Waking up early in the morning isn’t the strongest suit of the wolf chronotype as most wolves are deep sleepers. If you’re a wolf, allow yourself to sleep through mornings when you can, as this promotes better sleep quality and can boost your productivity during your peak hours.
This chronotype is the quintessential morning type; their body clock allows them to be early risers with enormous bouts of energy as soon as they wake up.
Their daily schedule might include meetings first thing in the morning and avoiding tedious tasks in the early afternoon.
Just like the wolf chronotype, lions comprise only 15 per cent of people.
Being early risers, lions like to get the job done and dusted early to maximise their peak productivity. They live up to the saying that ‘the early bird (or lion) catches the worm.’
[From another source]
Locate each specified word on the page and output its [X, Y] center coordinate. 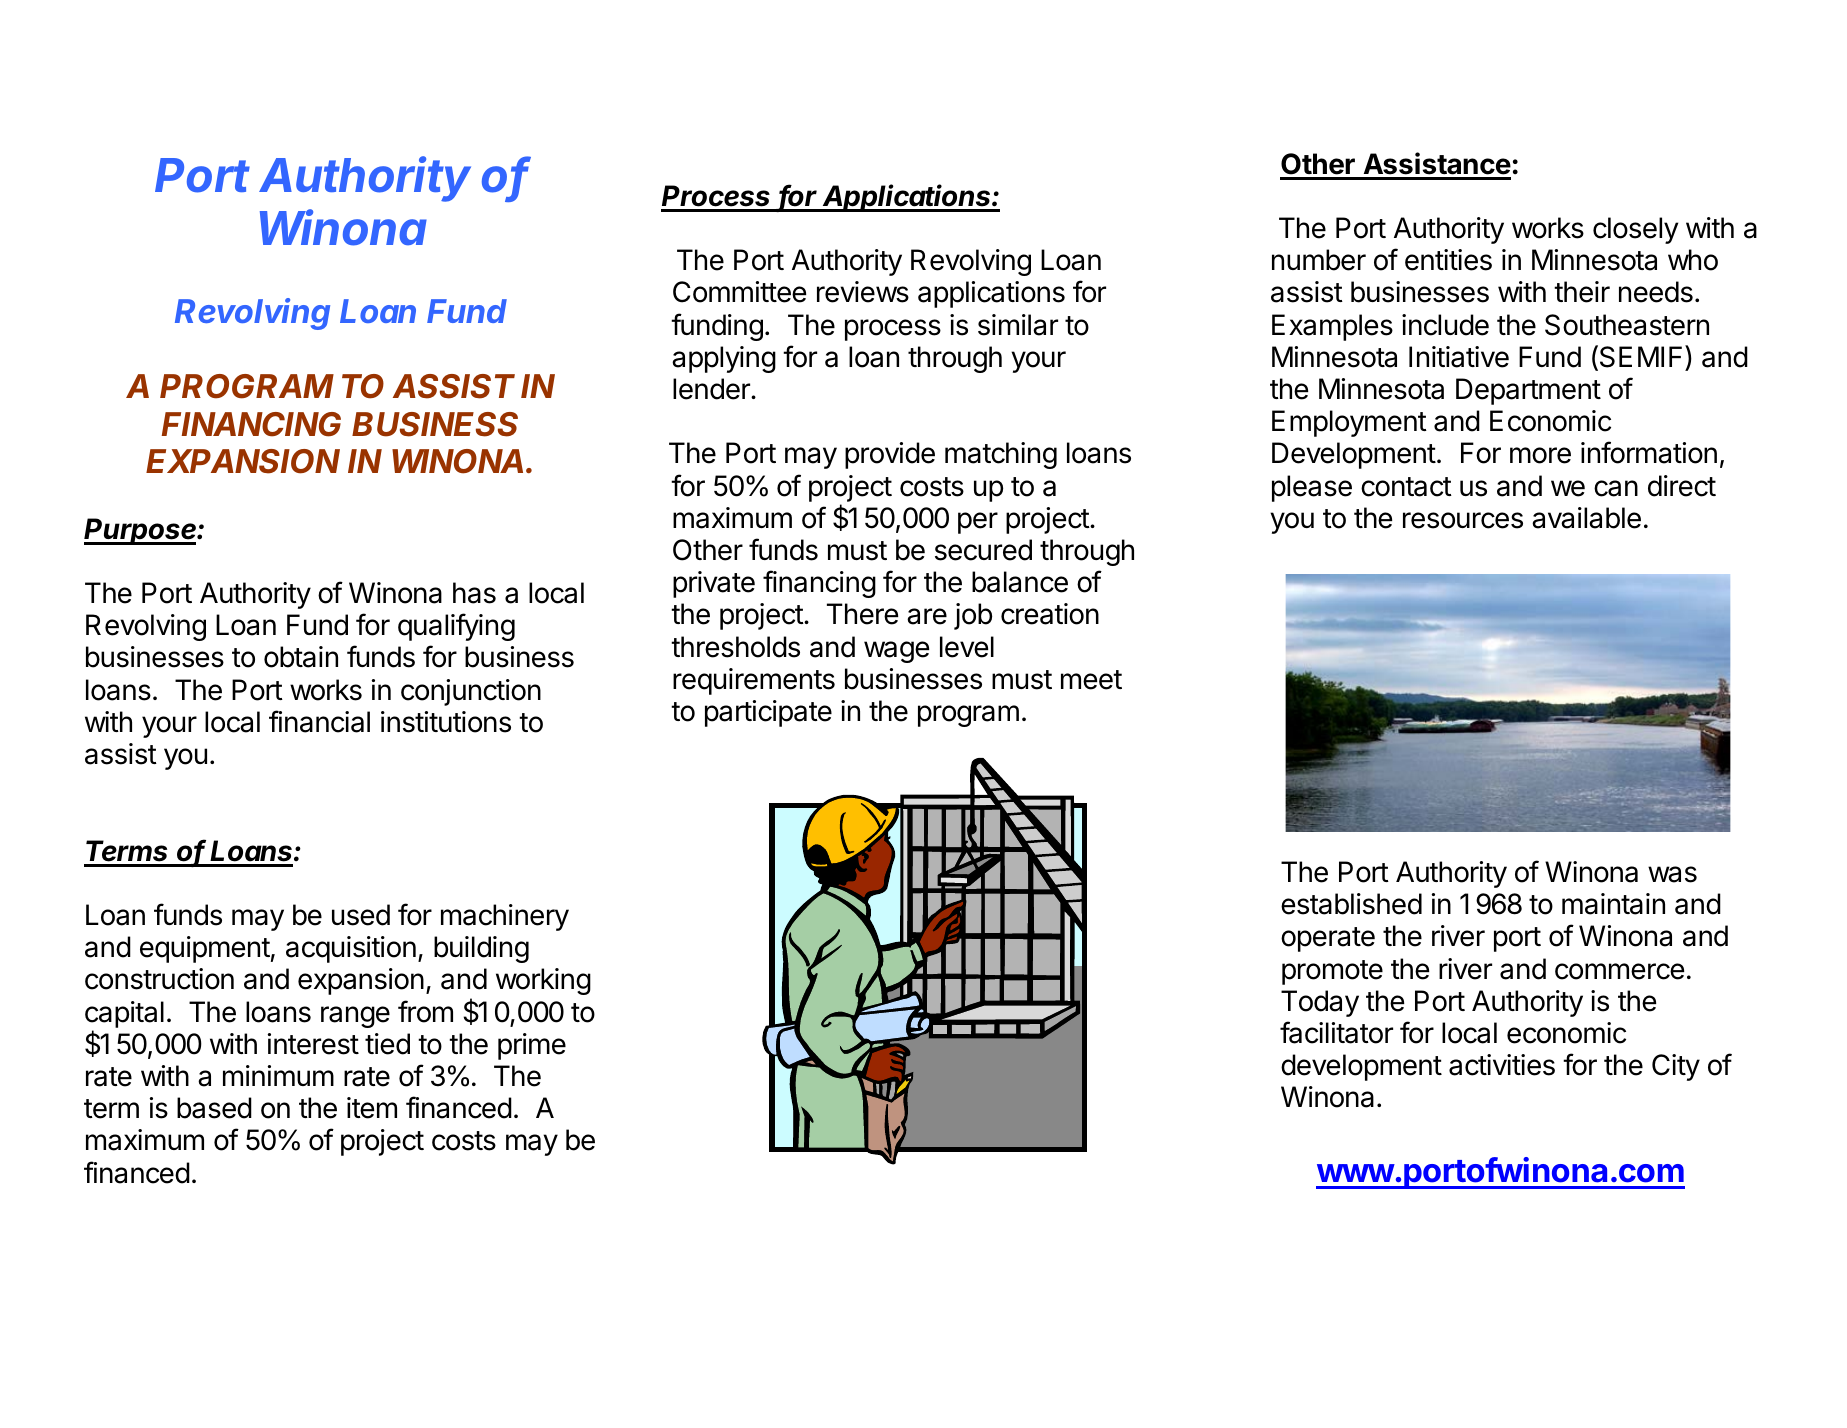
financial [319, 721]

Note that mornings are the only peak time of day for lions, as their energies will dwindle in the late afternoon, leaving them in serious need of an afternoon nap to refresh and recharge.
Like bears, lion chronotypes need to be particular about the hours of sleep they get, as a sleep deficit may affect their ability to carry on with their daily routine.
Dolphins are often seen as insomniacs, being late-night sleepers — even later than the wolf chronotype.
But, unlike wolves, the sleep habits of those with the dolphin chronotype involve rising early and commonly sleeping for less than the recommended eight hours a day.
A Dolphin views sleep as more of a biological necessity. Most dolphins fall asleep only when their body literally forces them to shut down, so they might find it challenging to get some shut-eye voluntarily.
The dolphin chronotype is the rarest animal type, as dolphins comprise only 10 per cent of the population.
Dolphin chronotypes aren’t the best at hitting the hay, as they are primarily light sleepers and are easily disturbed by noise, movement and temperature changes, often waking up in the middle of the night.
The upside to being a dolphin is that their peak hours of productivity span from the late morning to the early afternoon, which can be taken advantage of by those that have a regular workday.
It’s a Jungle Out There!
Now that you’re acquainted with chronobiology, you’ll be well-equipped with information on your internal clock and also how to circumvent your sleep patterns. 🦁 🌴
Identifying your sleep and wake cycles allows you to plan out your bedtime and set wake times that leave you feeling refreshed in the morning (or whenever it is you wake up if you’re a night-dolphin).
While sleep chronotypes aren’t the only method for improving sleep, they’re still a fun exercise to help you understand your sleep patterns. Which animal are you?